To describe the early and mid-term clinical and instrumental results of the frozen elephant trunk (FET) procedure using the recent Evita Open Plus hybrid endoprosthesis for elective one-stage treatment of extensive thoracic aortic disease.
We reviewed 16 patients undergoing FET for post-dissection aneurysm (50%), true aneurysm (31%) or other aetiologies (19%), through median sternotomy and hypothermic circulatory arrest. An average 14 ± 7.6-month follow-up with regular contrast-enhanced control computed tomography scans was available. Four patients received preliminary carotid-subclavian bypass to improve spinal cord protection. Distal extension through endovascular deployment of stent-grafts into the descending aorta was performed during the same procedure in 3 patients. Concomitant procedures on the ascending aorta/root were done in 25% of cases.
There were no cases of operative mortality. Cases of neither cerebral stroke nor postoperative paraplegia were observed. Two cases of transient paraparesis and 1 case of Brown-Séquard syndrome occurred. At follow-up, there were no cases of endoleak or endotension. One patient was reoperated for distal completion (thoracoabdominal aortic replacement).
The FET using the Evita Open Plus device is a reliable and versatile treatment for one-step management of extensive disease of the aortic arch and the descending aorta. This strategy should be reserved for patients having limited preoperative comorbidities and good functional status.
描述使用最新的Evita Open Plus混合式腔内修复器械进行冷冻象鼻术(FET)治疗广泛性胸主动脉疾病的早期和中期临床及影像学结果,该治疗用于选择性一期治疗。

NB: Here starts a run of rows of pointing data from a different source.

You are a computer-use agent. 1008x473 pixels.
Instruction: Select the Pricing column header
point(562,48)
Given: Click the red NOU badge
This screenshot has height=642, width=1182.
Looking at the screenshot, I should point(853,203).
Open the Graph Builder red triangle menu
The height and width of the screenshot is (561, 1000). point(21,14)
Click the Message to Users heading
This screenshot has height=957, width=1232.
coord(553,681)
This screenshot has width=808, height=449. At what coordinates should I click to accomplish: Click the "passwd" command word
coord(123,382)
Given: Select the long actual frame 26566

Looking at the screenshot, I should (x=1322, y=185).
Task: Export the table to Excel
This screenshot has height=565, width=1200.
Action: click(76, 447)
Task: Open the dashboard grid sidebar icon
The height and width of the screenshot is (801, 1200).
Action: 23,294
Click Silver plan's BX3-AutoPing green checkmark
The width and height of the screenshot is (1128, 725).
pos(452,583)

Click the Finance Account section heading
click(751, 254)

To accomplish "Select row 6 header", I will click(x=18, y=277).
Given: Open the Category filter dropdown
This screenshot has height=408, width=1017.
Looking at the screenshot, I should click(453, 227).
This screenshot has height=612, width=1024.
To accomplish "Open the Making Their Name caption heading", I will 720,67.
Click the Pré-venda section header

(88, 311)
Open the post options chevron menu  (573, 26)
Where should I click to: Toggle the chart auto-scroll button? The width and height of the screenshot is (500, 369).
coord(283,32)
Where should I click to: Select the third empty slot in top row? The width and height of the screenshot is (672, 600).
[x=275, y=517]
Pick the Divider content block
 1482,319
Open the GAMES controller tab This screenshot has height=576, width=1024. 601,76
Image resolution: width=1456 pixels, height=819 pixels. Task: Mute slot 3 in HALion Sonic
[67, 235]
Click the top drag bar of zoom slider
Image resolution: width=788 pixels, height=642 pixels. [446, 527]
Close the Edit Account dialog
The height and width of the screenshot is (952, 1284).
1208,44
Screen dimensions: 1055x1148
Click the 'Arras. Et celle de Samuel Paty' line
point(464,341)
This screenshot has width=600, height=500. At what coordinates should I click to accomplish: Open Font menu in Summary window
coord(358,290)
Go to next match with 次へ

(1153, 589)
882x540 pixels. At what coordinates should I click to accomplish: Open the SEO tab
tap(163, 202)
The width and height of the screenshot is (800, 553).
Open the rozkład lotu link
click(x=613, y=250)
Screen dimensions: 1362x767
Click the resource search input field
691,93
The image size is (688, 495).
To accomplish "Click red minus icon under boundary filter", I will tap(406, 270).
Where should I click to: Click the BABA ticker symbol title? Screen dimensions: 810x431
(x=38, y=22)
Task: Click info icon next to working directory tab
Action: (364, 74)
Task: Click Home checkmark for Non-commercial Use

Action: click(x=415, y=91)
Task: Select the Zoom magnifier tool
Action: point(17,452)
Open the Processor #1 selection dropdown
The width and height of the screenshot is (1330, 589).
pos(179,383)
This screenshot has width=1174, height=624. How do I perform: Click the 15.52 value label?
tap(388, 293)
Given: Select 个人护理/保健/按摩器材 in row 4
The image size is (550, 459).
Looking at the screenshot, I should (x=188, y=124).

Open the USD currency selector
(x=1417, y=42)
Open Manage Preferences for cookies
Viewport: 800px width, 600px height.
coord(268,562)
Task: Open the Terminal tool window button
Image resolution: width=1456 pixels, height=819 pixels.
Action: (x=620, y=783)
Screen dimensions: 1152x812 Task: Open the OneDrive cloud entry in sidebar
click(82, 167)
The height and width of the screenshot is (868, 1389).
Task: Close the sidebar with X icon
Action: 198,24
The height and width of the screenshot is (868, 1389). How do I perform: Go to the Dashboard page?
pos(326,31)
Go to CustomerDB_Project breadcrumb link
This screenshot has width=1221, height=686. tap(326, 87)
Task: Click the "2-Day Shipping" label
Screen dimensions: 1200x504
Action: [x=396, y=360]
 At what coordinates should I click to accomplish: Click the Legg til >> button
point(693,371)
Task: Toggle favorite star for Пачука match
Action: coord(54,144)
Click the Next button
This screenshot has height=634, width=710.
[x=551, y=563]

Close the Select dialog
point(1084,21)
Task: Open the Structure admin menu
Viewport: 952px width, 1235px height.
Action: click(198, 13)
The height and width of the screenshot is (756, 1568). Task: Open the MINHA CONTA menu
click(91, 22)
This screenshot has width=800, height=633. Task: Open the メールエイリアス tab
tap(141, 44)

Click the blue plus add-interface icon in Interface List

我们回顾了16例接受FET治疗的患者,病因包括夹层后动脉瘤(50%)、真性动脉瘤(31%)或其他病因(19%),通过正中胸骨切开术和低温循环停止进行手术。平均随访14±7.6个月,定期进行对比增强计算机断层扫描。4例患者接受了预防性颈总动脉-锁骨下动脉旁路移植术以改善脊髓保护。3例患者在同一手术过程中通过血管腔内植入支架型人工血管将远端延伸至降主动脉。25%的病例同时进行了升主动脉/主动脉根部的相关手术。
无手术死亡病例。未观察到脑卒中和术后截瘫病例。发生了2例短暂性轻截瘫和1例布朗 - 塞卡尔综合征病例。随访时,无内漏或内张力病例。1例患者因远端完成手术(胸腹主动脉置换术)而再次手术。
使用Evita Open Plus器械的FET是一种可靠且通用的治疗方法,用于一步治疗主动脉弓和降主动脉的广泛性疾病。该策略应保留给术前合并症有限且功能状态良好的患者。